Saved entries
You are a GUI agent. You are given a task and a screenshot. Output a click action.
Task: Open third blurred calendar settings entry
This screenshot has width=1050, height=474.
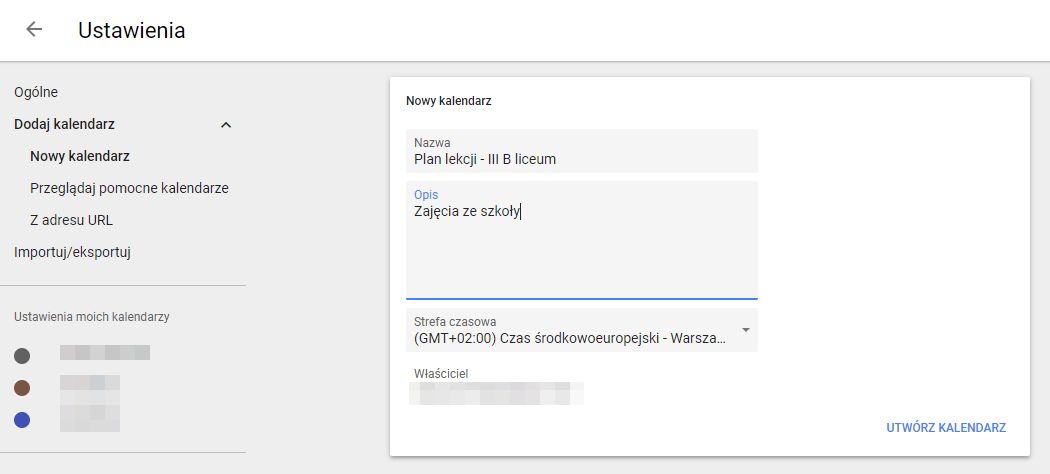pos(90,418)
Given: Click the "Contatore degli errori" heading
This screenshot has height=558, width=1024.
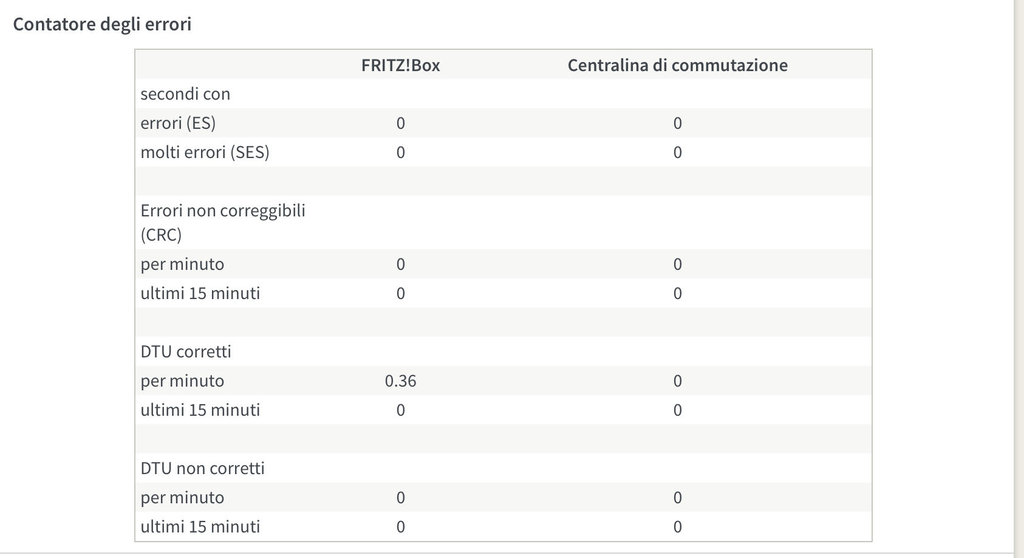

WHAT YOU NEED TO DO: In your copy, include no pictures, but set down every record exactly.

ANSWER BELOW:
You are a GUI agent. You are given a task and a screenshot. Output a click action.
Task: Open third blurred calendar settings entry
This screenshot has width=1050, height=474.
pos(90,418)
Given: Click the "Contatore degli errori" heading
This screenshot has height=558, width=1024.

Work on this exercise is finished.